Designing the `spsc_queue` data-structure

I would like to present my implementation for an SPSC lock-free queue in this blog-post.

%load_ext itikz

What makes an operation atomic?

When a programmer says that an operation is atomic, there are atleast two properties to which they might be referring:

Non-preemptible - The operation can’t be pre-empted in the middle (e.g. by another thread).
Synchronizable - The results of the operation can be made visible to other threads of execution in a controllable fashion.

Setup - How the queue works

Bounded size. The elements are stored in a fixed-length buffer.
Single-producer, Single-consumer applications.
Circular buffer.

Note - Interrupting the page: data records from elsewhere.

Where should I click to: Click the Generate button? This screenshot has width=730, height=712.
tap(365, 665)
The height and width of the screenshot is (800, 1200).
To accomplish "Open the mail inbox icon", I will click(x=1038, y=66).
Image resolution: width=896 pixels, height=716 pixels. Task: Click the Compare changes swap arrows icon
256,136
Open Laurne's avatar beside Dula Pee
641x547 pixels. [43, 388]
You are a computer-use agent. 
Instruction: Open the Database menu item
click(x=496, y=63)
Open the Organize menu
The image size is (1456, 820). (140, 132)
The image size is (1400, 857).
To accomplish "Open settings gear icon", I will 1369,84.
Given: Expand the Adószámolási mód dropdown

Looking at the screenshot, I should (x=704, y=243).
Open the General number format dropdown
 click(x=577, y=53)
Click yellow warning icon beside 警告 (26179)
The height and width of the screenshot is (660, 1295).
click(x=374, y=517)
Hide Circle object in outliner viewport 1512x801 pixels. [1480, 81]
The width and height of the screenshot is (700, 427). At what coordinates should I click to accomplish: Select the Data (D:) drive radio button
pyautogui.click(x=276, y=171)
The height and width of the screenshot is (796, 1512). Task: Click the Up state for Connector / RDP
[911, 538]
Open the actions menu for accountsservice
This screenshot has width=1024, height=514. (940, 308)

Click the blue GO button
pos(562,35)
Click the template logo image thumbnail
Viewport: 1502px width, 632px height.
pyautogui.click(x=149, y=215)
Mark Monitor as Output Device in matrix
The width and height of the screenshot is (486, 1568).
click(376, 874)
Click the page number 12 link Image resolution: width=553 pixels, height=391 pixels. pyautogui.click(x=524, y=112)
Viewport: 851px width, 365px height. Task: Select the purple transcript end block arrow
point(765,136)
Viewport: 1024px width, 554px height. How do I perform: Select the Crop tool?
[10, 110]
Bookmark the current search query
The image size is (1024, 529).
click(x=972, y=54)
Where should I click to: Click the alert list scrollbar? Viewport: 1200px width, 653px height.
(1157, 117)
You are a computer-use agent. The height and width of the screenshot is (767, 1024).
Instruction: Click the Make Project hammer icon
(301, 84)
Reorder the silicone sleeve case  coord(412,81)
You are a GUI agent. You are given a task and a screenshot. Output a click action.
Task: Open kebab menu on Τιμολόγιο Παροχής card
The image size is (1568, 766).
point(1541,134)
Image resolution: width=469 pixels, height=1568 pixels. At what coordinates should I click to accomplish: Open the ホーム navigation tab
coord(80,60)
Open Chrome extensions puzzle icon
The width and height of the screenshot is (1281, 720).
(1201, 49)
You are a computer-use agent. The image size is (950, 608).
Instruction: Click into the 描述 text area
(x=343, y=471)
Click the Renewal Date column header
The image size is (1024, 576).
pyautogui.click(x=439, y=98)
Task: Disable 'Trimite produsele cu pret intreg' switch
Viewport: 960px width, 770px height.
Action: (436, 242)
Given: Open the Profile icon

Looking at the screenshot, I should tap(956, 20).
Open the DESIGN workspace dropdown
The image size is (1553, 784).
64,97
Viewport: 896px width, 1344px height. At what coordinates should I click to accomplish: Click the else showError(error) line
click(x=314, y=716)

The head and tail cursors after reaching the maximum index of the buffer wrap around to the start of the buffer.

The spsc_queue type contains a fixed-length array - a buffer to store the elements of the queue and it also contains two indices into the array:

m_head - The index of the front element, if any.
m_tail - The index where a new element would be inserted at the back of the queue.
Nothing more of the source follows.